Copy out the entries from the line with "This screenshot has width=1042, height=596." up to and including the line with "Looking at the screenshot, I should point(1017,91).", switching "trash can" to "wastebasket" and leaving everything else unchanged.
_____
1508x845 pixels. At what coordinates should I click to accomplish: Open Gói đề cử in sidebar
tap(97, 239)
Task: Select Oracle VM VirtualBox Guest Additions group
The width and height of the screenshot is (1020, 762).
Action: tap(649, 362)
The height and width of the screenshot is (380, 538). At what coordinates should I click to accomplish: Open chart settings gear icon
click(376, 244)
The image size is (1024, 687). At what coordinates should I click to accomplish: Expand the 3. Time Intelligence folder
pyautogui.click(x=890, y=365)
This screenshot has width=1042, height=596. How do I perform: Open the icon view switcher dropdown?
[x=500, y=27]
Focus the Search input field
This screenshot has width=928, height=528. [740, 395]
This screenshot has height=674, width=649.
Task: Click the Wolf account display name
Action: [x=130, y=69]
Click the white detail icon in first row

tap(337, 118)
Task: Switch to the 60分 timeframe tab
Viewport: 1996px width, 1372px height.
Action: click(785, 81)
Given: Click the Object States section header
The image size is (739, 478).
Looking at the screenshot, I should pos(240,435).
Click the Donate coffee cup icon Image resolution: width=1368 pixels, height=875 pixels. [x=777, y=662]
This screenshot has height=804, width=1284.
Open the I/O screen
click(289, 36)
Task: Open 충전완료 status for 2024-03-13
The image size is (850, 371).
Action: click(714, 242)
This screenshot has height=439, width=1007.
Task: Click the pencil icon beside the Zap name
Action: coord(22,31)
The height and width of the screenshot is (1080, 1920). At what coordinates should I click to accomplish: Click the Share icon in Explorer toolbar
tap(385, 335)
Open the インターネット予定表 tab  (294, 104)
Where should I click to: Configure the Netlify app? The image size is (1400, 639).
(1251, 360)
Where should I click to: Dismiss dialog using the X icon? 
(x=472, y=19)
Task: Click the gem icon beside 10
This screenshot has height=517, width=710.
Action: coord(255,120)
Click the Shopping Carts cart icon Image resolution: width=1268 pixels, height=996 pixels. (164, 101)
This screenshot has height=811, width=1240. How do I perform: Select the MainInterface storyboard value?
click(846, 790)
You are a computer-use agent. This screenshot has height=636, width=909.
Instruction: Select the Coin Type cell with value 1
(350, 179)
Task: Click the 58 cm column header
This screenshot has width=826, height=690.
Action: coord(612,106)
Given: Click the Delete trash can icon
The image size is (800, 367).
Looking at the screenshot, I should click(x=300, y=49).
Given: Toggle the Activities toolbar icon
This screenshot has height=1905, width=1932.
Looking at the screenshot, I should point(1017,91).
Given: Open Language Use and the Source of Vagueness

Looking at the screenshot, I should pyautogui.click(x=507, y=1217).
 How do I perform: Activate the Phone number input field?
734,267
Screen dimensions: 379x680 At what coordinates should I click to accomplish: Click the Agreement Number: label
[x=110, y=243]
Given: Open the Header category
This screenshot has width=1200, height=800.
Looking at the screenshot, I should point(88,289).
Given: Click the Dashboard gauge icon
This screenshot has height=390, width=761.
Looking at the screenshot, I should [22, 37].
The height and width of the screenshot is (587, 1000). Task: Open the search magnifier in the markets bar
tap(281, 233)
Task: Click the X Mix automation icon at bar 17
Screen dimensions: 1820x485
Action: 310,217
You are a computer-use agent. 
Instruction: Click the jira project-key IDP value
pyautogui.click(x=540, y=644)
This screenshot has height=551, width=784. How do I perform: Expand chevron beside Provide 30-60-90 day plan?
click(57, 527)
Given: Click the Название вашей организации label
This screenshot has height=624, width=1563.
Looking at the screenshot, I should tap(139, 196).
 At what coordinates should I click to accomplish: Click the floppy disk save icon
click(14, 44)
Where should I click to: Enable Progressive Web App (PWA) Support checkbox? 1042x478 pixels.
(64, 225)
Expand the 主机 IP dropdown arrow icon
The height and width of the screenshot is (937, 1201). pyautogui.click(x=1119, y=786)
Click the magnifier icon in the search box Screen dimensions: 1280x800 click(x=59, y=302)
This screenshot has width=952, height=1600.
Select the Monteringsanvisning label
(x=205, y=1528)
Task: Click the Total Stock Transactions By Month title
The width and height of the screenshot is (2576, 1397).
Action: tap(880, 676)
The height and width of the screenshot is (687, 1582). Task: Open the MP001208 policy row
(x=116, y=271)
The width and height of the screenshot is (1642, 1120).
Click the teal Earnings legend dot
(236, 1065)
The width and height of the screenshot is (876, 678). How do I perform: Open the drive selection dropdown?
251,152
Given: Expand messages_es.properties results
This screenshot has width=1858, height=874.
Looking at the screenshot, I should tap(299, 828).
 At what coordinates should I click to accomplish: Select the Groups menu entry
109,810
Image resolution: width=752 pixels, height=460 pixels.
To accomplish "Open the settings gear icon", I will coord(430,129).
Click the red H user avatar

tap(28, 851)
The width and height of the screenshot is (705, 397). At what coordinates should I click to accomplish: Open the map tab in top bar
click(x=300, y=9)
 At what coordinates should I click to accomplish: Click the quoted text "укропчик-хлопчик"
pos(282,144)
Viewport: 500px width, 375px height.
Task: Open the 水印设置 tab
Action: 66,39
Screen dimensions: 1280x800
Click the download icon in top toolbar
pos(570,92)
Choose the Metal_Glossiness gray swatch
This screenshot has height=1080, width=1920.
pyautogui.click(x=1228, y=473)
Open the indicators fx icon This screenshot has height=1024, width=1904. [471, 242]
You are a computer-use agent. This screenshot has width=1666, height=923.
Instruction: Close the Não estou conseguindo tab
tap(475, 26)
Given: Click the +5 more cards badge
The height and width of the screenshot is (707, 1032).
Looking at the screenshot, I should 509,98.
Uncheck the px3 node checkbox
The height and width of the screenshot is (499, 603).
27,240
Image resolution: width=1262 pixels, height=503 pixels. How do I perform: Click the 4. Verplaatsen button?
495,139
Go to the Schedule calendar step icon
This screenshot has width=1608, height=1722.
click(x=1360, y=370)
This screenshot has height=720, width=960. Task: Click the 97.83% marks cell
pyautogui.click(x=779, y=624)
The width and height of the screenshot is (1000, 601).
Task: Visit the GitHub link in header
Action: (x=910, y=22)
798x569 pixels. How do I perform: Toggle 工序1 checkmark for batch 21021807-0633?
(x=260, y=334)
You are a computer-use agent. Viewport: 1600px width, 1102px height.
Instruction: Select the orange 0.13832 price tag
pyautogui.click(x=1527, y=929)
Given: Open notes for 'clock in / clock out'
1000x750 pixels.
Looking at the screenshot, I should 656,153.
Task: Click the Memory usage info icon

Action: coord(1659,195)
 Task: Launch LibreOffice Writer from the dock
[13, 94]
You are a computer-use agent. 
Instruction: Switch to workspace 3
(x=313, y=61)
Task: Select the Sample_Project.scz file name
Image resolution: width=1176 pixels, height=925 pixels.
_____
▶ The response:
This screenshot has width=1042, height=596. How do I perform: Open the icon view switcher dropdown?
[x=500, y=27]
Focus the Search input field
This screenshot has width=928, height=528. [740, 395]
This screenshot has height=674, width=649.
Task: Click the Wolf account display name
Action: [x=130, y=69]
Click the white detail icon in first row

tap(337, 118)
Task: Switch to the 60分 timeframe tab
Viewport: 1996px width, 1372px height.
Action: click(785, 81)
Given: Click the Object States section header
The image size is (739, 478).
Looking at the screenshot, I should pos(240,435).
Click the Donate coffee cup icon Image resolution: width=1368 pixels, height=875 pixels. [x=777, y=662]
This screenshot has height=804, width=1284.
Open the I/O screen
click(289, 36)
Task: Open 충전완료 status for 2024-03-13
The image size is (850, 371).
Action: click(714, 242)
This screenshot has height=439, width=1007.
Task: Click the pencil icon beside the Zap name
Action: coord(22,31)
The height and width of the screenshot is (1080, 1920). At what coordinates should I click to accomplish: Click the Share icon in Explorer toolbar
tap(385, 335)
Open the インターネット予定表 tab  (294, 104)
Where should I click to: Configure the Netlify app? The image size is (1400, 639).
(1251, 360)
Where should I click to: Dismiss dialog using the X icon? 
(x=472, y=19)
Task: Click the gem icon beside 10
This screenshot has height=517, width=710.
Action: coord(255,120)
Click the Shopping Carts cart icon Image resolution: width=1268 pixels, height=996 pixels. (164, 101)
This screenshot has height=811, width=1240. How do I perform: Select the MainInterface storyboard value?
click(846, 790)
You are a computer-use agent. This screenshot has height=636, width=909.
Instruction: Select the Coin Type cell with value 1
(350, 179)
Task: Click the 58 cm column header
This screenshot has width=826, height=690.
Action: coord(612,106)
Given: Click the Delete wastebasket icon
The image size is (800, 367).
Looking at the screenshot, I should click(x=300, y=49).
Given: Toggle the Activities toolbar icon
This screenshot has height=1905, width=1932.
Looking at the screenshot, I should point(1017,91).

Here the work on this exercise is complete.